> _Exercício_
Por favor, imprima sem nenhuma alteração as linhas dos itens abaixo, começando pela linha que contém "is (945, 1920)." e seguindo até o fim dos itens, com ambas as extremidades incluídas.

> _Informações_

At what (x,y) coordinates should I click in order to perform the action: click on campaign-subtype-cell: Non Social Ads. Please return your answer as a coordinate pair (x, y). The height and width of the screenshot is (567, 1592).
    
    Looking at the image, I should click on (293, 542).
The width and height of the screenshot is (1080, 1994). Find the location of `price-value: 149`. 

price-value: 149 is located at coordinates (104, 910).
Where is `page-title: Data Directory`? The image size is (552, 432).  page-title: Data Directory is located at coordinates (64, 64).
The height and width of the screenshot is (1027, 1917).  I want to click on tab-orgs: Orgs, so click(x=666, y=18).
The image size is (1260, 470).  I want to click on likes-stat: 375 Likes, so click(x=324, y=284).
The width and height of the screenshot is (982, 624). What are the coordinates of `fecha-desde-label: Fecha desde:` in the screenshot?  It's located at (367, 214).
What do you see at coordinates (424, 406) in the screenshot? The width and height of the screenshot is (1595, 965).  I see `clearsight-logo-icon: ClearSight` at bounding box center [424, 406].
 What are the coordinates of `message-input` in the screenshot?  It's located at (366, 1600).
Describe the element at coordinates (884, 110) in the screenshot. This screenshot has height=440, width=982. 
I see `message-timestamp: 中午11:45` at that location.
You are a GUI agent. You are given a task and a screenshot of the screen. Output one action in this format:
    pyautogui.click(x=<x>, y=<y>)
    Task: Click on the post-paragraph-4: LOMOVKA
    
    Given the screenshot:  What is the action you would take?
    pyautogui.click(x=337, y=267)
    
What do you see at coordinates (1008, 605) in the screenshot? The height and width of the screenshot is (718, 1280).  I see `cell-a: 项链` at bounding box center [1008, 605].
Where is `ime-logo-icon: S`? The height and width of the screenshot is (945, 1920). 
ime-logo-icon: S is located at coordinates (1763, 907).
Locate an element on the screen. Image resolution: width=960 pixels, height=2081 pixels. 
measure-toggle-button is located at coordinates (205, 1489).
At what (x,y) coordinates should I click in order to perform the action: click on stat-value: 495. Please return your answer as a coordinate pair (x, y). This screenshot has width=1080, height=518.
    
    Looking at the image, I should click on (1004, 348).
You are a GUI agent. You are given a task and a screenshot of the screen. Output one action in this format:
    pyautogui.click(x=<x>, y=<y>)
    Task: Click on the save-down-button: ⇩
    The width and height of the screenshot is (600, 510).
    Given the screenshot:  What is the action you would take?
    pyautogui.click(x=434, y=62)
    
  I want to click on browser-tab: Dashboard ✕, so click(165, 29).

> _Resposta ao exercício_
Where is `ime-logo-icon: S`? The height and width of the screenshot is (945, 1920). 
ime-logo-icon: S is located at coordinates (1763, 907).
Locate an element on the screen. Image resolution: width=960 pixels, height=2081 pixels. 
measure-toggle-button is located at coordinates (205, 1489).
At what (x,y) coordinates should I click in order to perform the action: click on stat-value: 495. Please return your answer as a coordinate pair (x, y). This screenshot has width=1080, height=518.
    
    Looking at the image, I should click on (1004, 348).
You are a GUI agent. You are given a task and a screenshot of the screen. Output one action in this format:
    pyautogui.click(x=<x>, y=<y>)
    Task: Click on the save-down-button: ⇩
    The width and height of the screenshot is (600, 510).
    Given the screenshot:  What is the action you would take?
    pyautogui.click(x=434, y=62)
    
  I want to click on browser-tab: Dashboard ✕, so click(165, 29).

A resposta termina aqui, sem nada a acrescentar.